The film is set is Lashio, a market town with a large Chinese population in Shan state, where the overwhelming majority of Myanmar’s opium poppies are grown. In the hills outside Lashio, an unnamed young vegetable farmer (Wang Shin-hong) and his unnamed father (Zhou Cai Chang) are facing grim economic realities: Production is high, but prices from middlemen are far too low to make ends meet. The son’s answer is to leave the land and work in a jade mine. After refusing permission because “they take drugs there,” the father decides to ask friends and relatives for financial help.
During an otherwise fruitless visit to town, where tales of harsh new trade regulations and government taxes are told, father and son strike a deal with Uncle Wang (Li Shang Da). With his only cow as deposit, the son (hereafter referred to as the driver) will take possession of the uncle’s motor scooter and become a taxi driver. If further repayments are not made on time, the beast goes to slaughter.
With an observational camera placed at a distance and very few closeups inserted in between long takes, viewers are given the sense of sitting in on conversations about the state of things as seen by ordinary Burmese and Chinese-Burmese who just want to make a decent living. The quiet talk and the absence of impassioned speech making or bold dramatic flourishes won’t appeal to everyone, but for audiences in tune with the rhythm of Midi Z.’s realistic approach to storytelling, the results will prove engrossing.
Unsurprisingly, the scooter-taxi business turns out to be no easy money-making proposition. Just another face in a pack swarming around passengers at Lashio’s bus stop, the driver is unable to score a fare until the arrival of Sanmei (Wu Ke-xi), a young woman returning home to bury her grandfather. Through plausible circumstances bringing the driver and Sanmei into further contact, it is revealed she has a child and a loveless marriage in Yunnan after having been tricked into leaving for “work” in China as a teenager.

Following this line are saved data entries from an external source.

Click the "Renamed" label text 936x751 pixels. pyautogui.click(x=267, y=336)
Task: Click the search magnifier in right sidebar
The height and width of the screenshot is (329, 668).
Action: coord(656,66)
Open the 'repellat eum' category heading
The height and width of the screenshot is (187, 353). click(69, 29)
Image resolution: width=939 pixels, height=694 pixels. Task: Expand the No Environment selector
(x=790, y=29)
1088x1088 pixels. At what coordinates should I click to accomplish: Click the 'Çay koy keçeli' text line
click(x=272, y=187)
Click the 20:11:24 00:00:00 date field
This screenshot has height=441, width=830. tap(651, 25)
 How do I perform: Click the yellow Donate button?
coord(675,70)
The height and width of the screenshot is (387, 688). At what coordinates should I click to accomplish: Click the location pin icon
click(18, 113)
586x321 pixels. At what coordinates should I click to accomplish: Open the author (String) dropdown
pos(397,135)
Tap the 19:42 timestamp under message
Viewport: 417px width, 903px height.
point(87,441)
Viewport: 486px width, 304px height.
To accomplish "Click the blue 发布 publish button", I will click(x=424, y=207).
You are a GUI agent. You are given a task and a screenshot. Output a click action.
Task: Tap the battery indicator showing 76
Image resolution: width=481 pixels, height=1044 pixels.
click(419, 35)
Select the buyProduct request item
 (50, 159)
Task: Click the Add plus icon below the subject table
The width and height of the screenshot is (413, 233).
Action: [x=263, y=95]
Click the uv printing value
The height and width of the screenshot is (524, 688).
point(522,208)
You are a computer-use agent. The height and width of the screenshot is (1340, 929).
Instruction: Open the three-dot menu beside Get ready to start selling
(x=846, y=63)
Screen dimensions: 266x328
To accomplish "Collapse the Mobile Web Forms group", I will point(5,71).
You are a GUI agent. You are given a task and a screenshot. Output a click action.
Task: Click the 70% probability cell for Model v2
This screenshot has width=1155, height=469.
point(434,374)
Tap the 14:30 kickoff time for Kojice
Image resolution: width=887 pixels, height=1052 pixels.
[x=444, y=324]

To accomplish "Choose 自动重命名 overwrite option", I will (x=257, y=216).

As friendship and a hint of romance develop, Sanmei proposes a plan to make money desperately required by the driver and facilitate her burning desire to leave her husband and return permanently to Myanmar with her child. With a matter-of-factness that speaks loudly about the realities facing many people in developing countries, Sanmei suggests they become couriers for her unnamed cousin (Yang Shi Sun), an ice dealer whose activities have recently come under close scrutiny from authorities.
Neither condemning nor condoning the path taken by the driver and Sanmei, Midi Z.’s intelligent screenplay instead views it as a common and expected outcome in a place with limited opportunities and few hopes of prosperity through legitimate avenues. The message is powerfully driven home in scenes such as Sanmei discussing life and options with her mother (Yang Shu Lan), according to whom Sanmei ought to be grateful that her husband doesn’t beat her and should simply accept her unhappy lot in life.
Relatively little screen time is dedicated to the driver and Sanmei getting high and suffering the inevitable consequences; the film is mainly concerned with how they both arrived at such a point. The helmer’s low-key, drawn-out approach and the cast members’ impressively naturalistic performances serve this purpose very well most of the time. Aside from a small number of scenes that linger too long after dramatic points have been made, and a longish second sequence at the bus terminal that seems surplus to requirements, the story is consistently interesting and stimulating.
The first of Midi Z.’s features not also shot by the helmer, “Ice Poison” is elegantly lensed by experienced d.p. Fan Sheng-siang. The decision to proceed without a commissioned music score pays off handsomely; silences are used to telling effect throughout, and a couple of scenes featuring karaoke performances add to the emotional impact. Other technical aspects are solid on a modest budget.